They don't hate Jeff Dahl, though. Drummer Andy Madison is wearing a Jeff Dahl tee shirt. Bassist Brian Stylz and guitarist Joey and singer/guitarist Fido all agree on that one.
"We love Dahl," Fido says. "We can't believe he just hangs out in Cave Creek."
Fido fronted the forgotten Dead City Love until 1998. When that band evaporated, he moved to L.A. for a year, then returned to Phoenix "jaded and bitter."
"I gave up music altogether," Fido says. "Joey talked me out of it."
Johnny Ace's current plans include a debut release by September. Then, of course, the tour and rock 'n' roll stardom.
As the beer flows, conversation slowly morphs into a mass of competing voices. There's yak about Mafia families in Tucson; getting kicked out of schools and spelling bees, out of apartments and families. One band member got punched by a stripper who had a Superman tattoo. Another was bailed from jail hours before a gig.
"My lawyer told me I'm not supposed to talk about it," shouts Stylz over a throbbing Crüe number. Gang tats fade into Stylz's biceps. He claims these are tats from his days growing up on the south side of Chicago. Stylz sports bristly, youngish Billy Idol hair.
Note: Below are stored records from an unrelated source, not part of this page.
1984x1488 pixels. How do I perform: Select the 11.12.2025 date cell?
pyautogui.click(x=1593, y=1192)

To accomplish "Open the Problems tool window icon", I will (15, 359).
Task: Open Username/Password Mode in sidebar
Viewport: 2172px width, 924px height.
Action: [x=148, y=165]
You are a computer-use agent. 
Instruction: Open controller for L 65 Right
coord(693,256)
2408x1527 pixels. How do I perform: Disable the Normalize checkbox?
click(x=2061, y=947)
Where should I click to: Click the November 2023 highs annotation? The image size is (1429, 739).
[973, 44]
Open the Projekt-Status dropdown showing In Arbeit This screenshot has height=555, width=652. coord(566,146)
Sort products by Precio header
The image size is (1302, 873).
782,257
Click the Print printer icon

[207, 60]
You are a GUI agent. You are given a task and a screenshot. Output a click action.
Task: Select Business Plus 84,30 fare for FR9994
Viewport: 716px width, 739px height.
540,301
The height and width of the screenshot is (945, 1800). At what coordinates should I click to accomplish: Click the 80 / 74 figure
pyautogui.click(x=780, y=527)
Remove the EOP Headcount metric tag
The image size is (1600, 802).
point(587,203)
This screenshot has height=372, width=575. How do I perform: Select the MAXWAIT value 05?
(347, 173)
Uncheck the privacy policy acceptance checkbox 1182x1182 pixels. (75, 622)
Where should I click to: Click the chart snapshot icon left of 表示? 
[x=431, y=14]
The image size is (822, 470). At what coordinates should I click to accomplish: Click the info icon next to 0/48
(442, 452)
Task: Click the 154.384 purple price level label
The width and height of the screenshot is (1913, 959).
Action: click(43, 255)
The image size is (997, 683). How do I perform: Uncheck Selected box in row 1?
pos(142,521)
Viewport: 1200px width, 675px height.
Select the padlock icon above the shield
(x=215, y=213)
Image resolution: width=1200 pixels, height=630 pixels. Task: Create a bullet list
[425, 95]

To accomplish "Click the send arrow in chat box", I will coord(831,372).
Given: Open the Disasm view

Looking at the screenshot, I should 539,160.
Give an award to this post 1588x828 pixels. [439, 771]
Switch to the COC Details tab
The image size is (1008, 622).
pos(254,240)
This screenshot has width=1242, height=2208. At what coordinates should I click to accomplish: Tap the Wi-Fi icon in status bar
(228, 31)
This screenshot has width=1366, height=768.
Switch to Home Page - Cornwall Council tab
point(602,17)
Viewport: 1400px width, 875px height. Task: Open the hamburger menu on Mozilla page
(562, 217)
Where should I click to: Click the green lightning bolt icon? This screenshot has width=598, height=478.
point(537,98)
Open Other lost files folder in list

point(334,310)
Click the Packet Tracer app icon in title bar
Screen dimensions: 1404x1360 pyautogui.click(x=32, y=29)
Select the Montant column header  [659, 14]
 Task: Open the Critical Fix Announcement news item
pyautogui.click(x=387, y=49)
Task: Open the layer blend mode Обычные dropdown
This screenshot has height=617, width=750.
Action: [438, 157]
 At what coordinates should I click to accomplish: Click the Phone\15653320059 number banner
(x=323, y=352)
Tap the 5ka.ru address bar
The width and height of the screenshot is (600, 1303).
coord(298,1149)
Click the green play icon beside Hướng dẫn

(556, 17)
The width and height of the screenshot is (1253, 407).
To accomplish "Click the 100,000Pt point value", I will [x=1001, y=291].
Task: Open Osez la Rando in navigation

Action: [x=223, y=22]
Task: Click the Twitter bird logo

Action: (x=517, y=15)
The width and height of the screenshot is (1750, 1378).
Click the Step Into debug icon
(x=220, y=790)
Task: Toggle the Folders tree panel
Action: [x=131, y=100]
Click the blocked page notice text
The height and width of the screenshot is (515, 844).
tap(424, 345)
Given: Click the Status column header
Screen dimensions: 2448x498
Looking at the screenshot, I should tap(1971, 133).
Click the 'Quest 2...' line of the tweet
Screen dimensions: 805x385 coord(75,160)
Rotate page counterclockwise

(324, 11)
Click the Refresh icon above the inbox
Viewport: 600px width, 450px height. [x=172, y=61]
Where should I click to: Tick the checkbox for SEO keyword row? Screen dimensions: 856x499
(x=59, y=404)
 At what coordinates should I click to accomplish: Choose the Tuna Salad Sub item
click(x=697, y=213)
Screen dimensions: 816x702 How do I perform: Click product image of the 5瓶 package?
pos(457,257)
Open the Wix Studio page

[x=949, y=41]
"I was in jail and I got out four hours before the show. It was a very good show. I was in for shit I did when I was younger."
"I pretty much manage the band," remembers the thick-set Madison, "so I had to get him out. He calls me up at fuckin' like two o'clock in the fucking morning and he was like, 'Fuckin' dude, I'm in jail. You gotta get some bail money to get me out.' I'm like, 'Brian, don't fuck with me right now, it's too early in the morning.' So I get to the Madison jail and the guy goes, 'The process might take four or five hours.' I'm like, 'Dude, he's gotta be out by 7:30. We got this big show tonight, we're gonna get signed tonight' -- just lyin' my ass off. I finally got him out around six in the afternoon and we had a show around 11. When he got out he was tellin' me that he didn't know how much more his butt could've taken."
That barstool resentment thickens. Due in part, perhaps, to the fact that two of the group's members have been tossed from other local bands. Sonic Thrills gave drummer Madison the boot early this year. Last year, Crashbar (now called Sugar High) tossed Joey from its ranks. And you know what happens when you mix bitterness with booze. You get drunk and furious. There are entire clusters of sour grapes.
"They're (Sugar High) are a bunch of fucking pricks and they fired me for no good reason," Joey declares with a faint laugh. "But really, I still love those guys."
Joey's tall, skinny, and his teeth are like a neglected graveyard. His hair is bleached blond. He's good-looking in a frayed sort of way, and he plays guitar like punk heroes of yore. Endorsement deals with Seymour Duncan pick-ups and Groove Tubes help keep his costs low in a world where guitar costs are anything but low.
Joey describes a certain Tempe chick band as sounding somewhere between "a dentist's drill and two cats fucking." The other members raise their beers in a toast.
"We're having a hard time booking with bands," adds Madison. "I don't know if they are afraid of us when we play live or what."
Stylz adds, "There's this competition, man, and it's kinda fucked up. We are there trying to fuckin' do our shit. We all want a record deal, we all want to be big. There are some bands that won't play with us because we'll flat out upstage them. I keep telling these guys, but they think I'm full of shit, but I used to be a black man in a past life."
It's three in the morning, and Haugen and I are the only ones left. The others got drunk and went home; jobs as window washers and couriers await them in the morning. We are in the west-side home of a tart I'll call "Betty," one of the strippers from Bailey's. Betty is a lovely blonde. She's sitting on a mattress in the middle of her living room floor, telling me her story.
A guy with a crew cut is passed out on the couch. Another dude with a crew cut comes in and out of the room. He'll stare at the TV for a moment, then leave. Another guy paces around the house, shouting into a portable phone. He's tweaked out of his young mind on meth. When he sits, his knees bounce up and down at a rate of 10 times a second. After 20 minutes of standing, sitting, slamming doors and rattling chairs, I wonder who he could be talking to, if anybody could possibly be on the other end of the line.